Składniki na 16-18 szt.
- ciasto francuskie 375 g
- 80 g daktyli suszonych
- 4 łyżki maku
- garść migdałów w płatkach (ok 30 g)
- 1/2-3/4 tabliczki gorzkiej/mlecznej czekolady (opcjonalnie)
- kilka łyżek mleka do polewy czekoladowej (opcjonalnie)
Sposób przygotowania:
- Ciasto francuskie kroimy w trójkąty. Najlepiej podzielić najpierw ciasto wzdłuż na pół i później przecinać znaki „x”od góry do dołu.
- Daktyle zalewamy wrzątkiem, tak aby je przykryć i odstawiamy, aż trochę zmiękną na ok. 3 min. Potem miksujemy je razem z makiem, migdałami i odrobiną wody po daktylach.

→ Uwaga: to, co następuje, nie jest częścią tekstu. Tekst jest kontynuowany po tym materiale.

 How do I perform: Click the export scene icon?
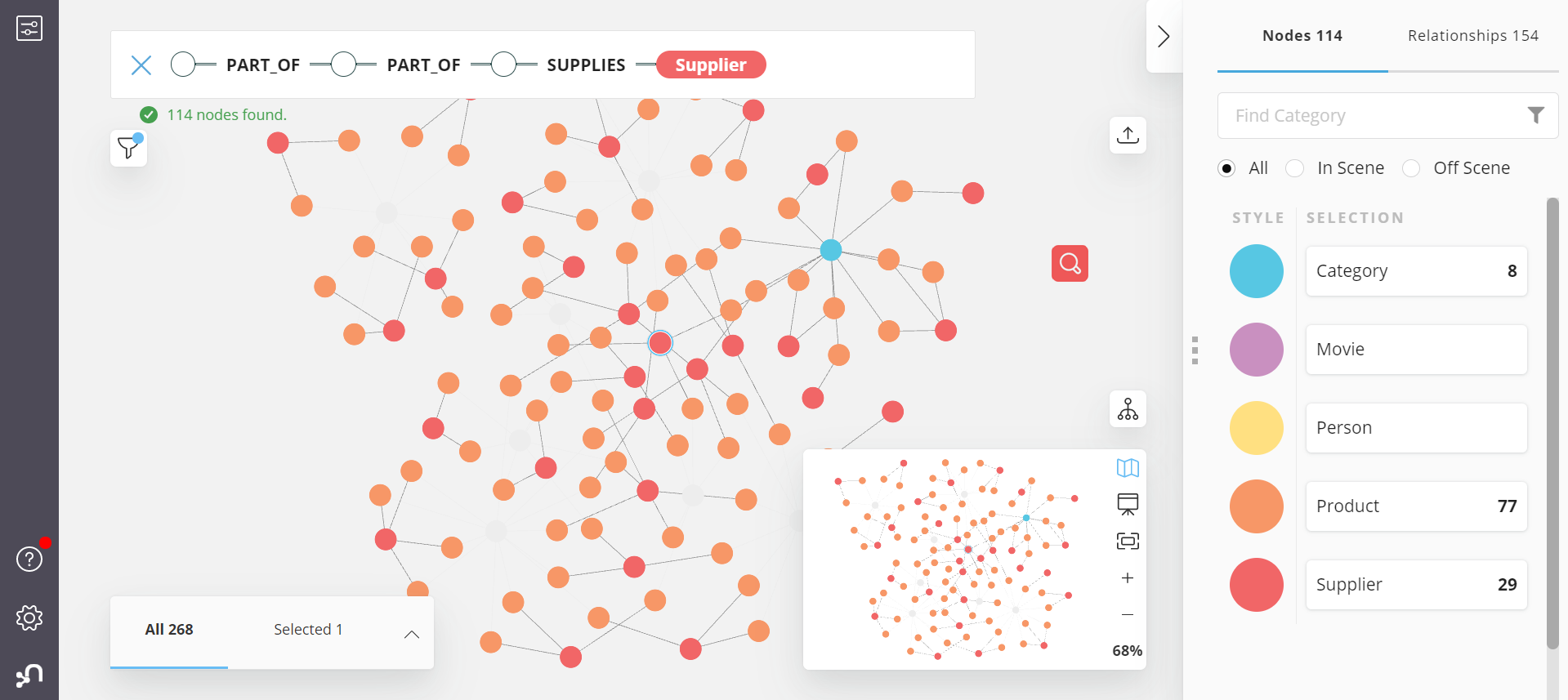[x=1128, y=135]
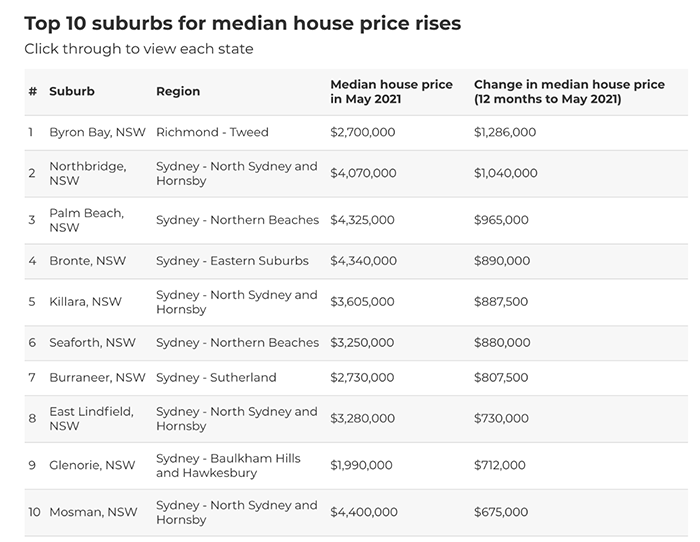Click the Change in median house price header

tap(569, 92)
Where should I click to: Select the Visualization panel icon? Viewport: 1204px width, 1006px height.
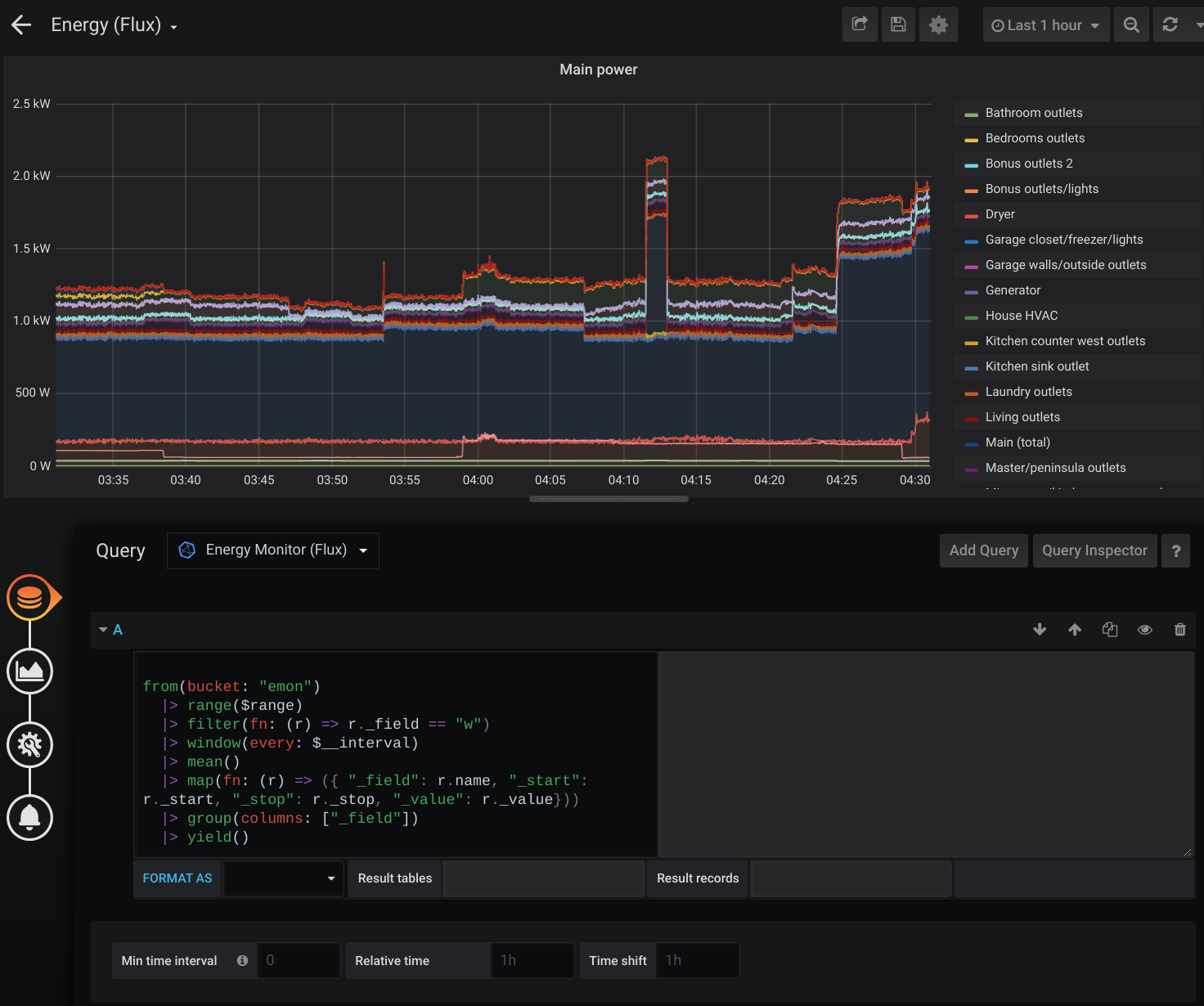(x=29, y=671)
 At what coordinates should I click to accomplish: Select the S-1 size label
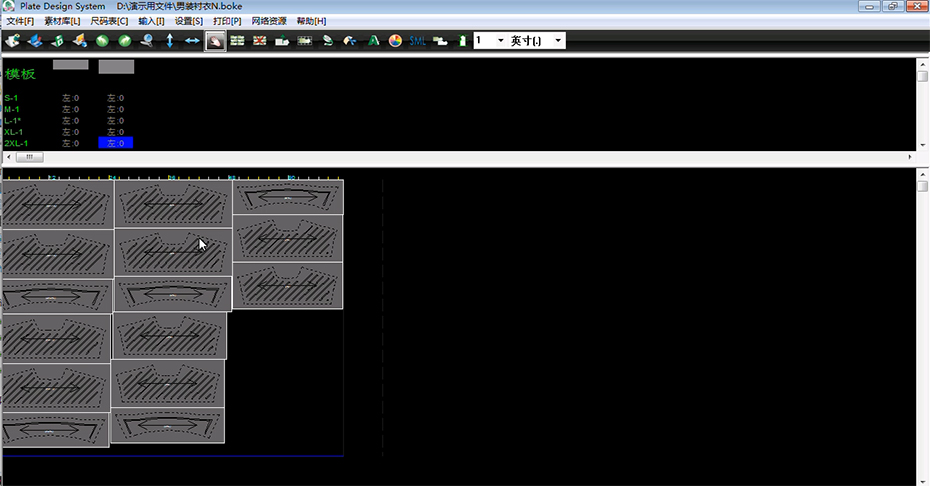(x=11, y=98)
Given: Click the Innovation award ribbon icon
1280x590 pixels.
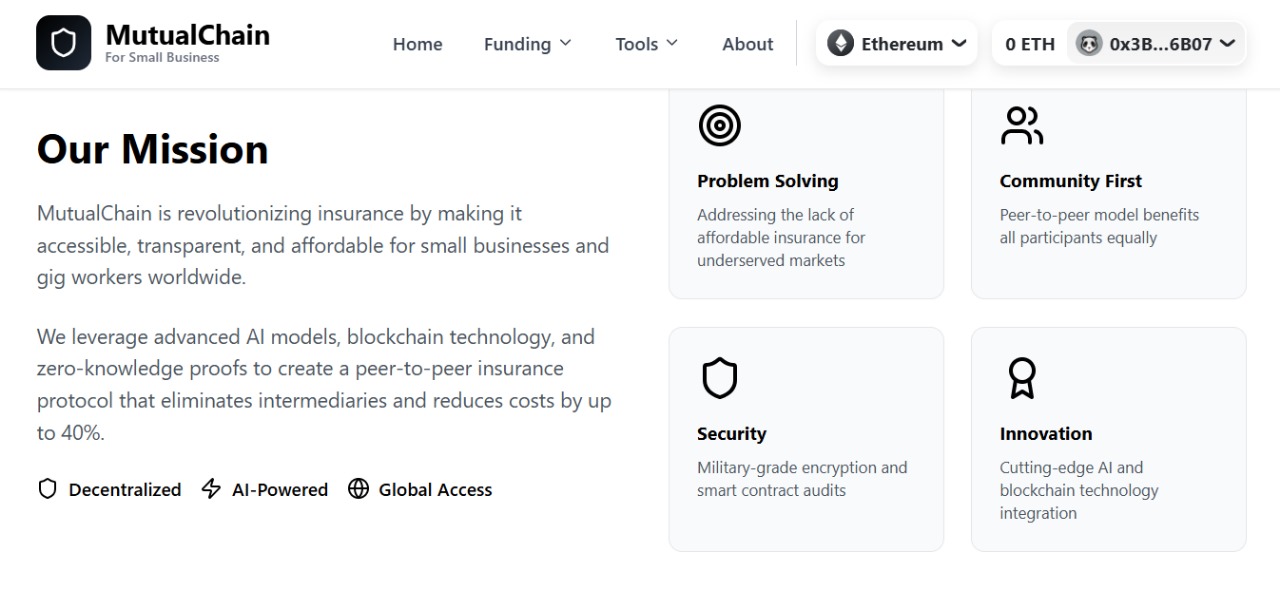Looking at the screenshot, I should [1021, 379].
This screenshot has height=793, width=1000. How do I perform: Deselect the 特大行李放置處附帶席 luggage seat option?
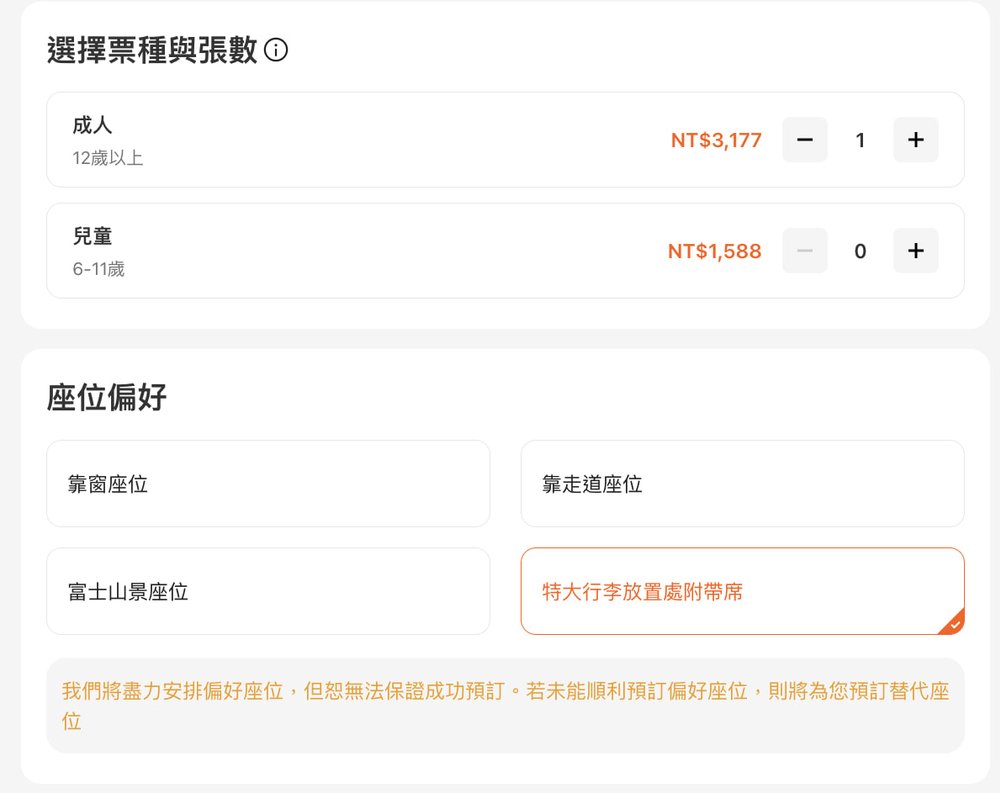(742, 591)
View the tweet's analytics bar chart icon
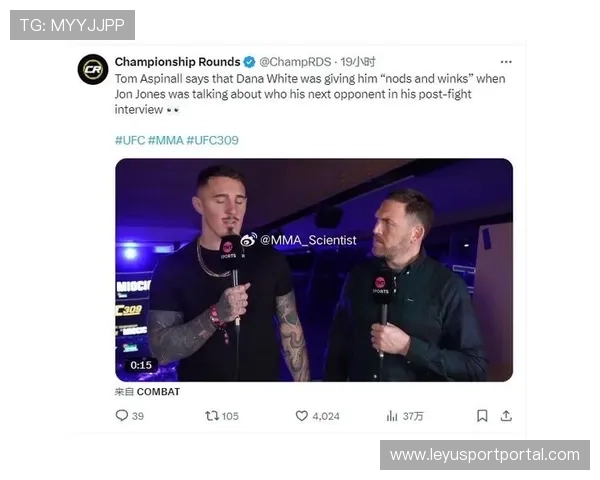 coord(392,416)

Masa powinna być gęsta, ale nie za bardzo, tak aby dało się nią swobodnie posmarować kawałki ciasta.
- Po nałożeniu masy na trójkąty (Dajemy ok. 1/2-3/4 łyżeczki i rozsmarowujemy tak aby zachować lekki odstęp od brzegów ciasta.), zawijamy je, zaczynając od podstawy do szczytu. Następnie pieczemy je w temp. 200-220 stopni, przez 15-20 minut.
- Gotowe rogaliki można pokryć jeszcze polewą czekoladową (rozpuszczamy czekoladą z 3-5 łyżkami mleka, dokładnie mieszając całość) lub podać z lukrem.